▸ **Problem to solve**
Print the entries in full, word for word, but not the pictures.

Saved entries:
········

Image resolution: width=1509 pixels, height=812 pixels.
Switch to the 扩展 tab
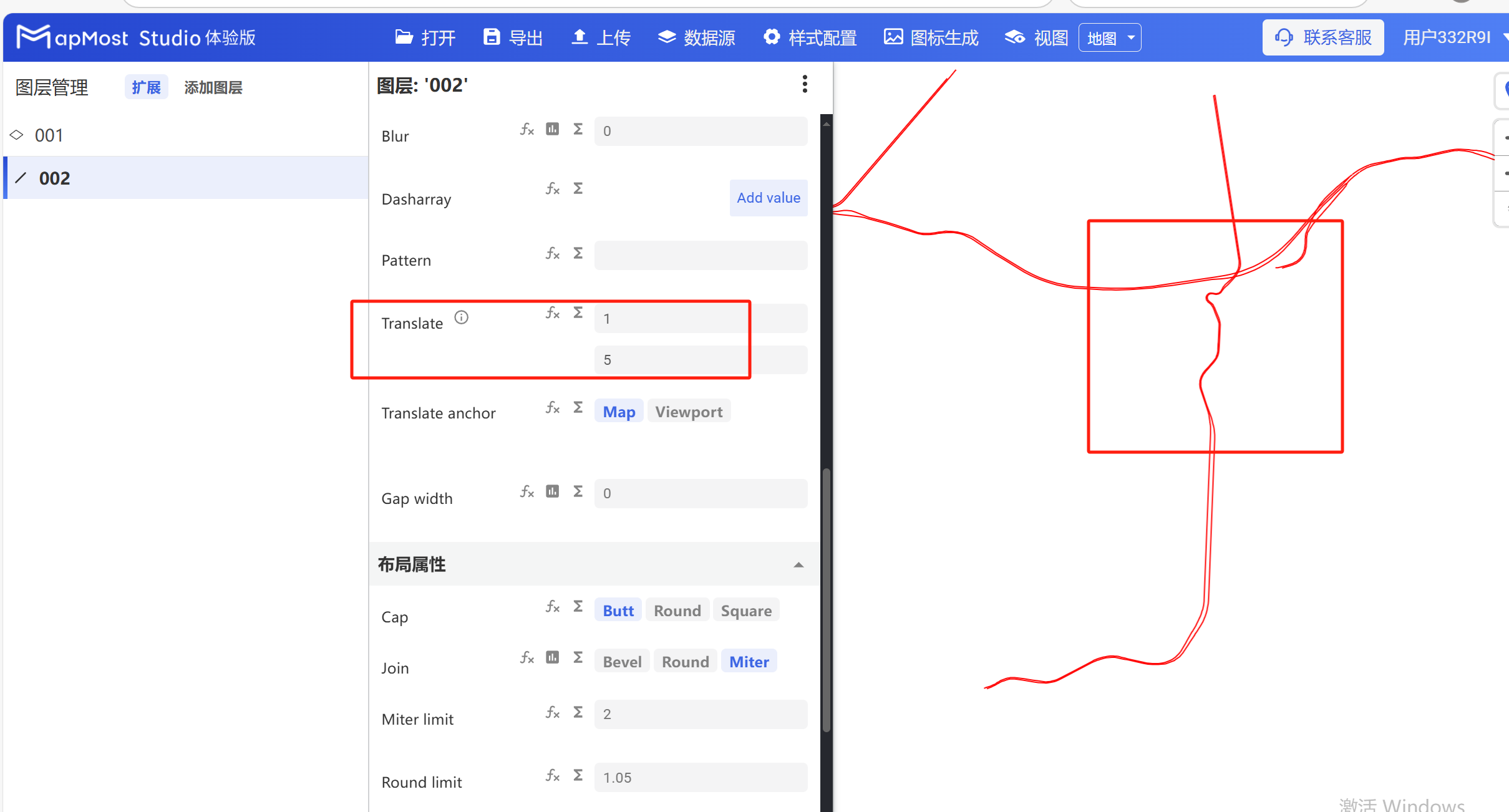[145, 87]
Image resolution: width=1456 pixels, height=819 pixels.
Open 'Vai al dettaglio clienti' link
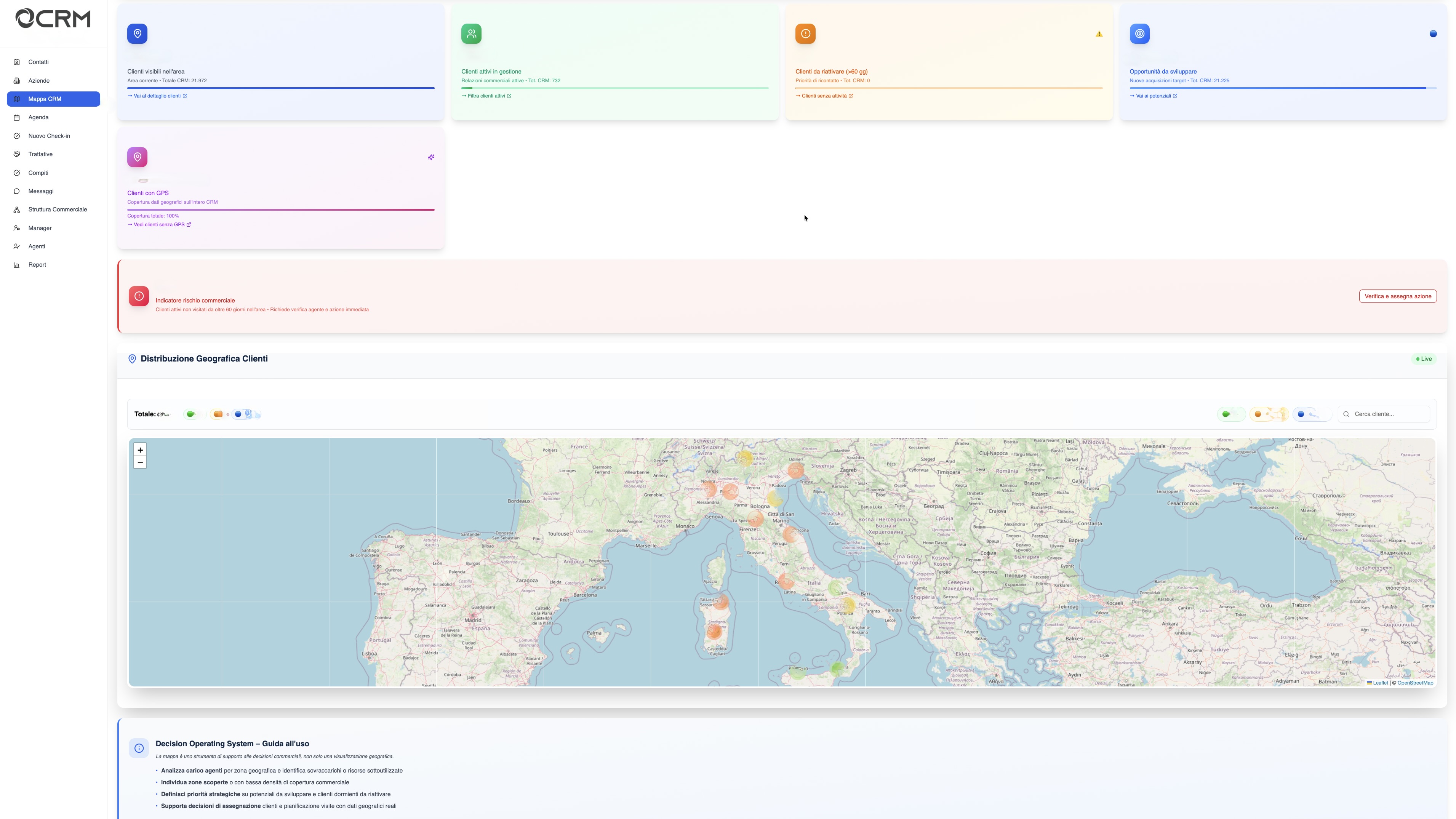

········

▸ **Solution to this task**
Image resolution: width=1509 pixels, height=812 pixels.
Switch to the 扩展 tab
[145, 87]
Image resolution: width=1456 pixels, height=819 pixels.
Open 'Vai al dettaglio clienti' link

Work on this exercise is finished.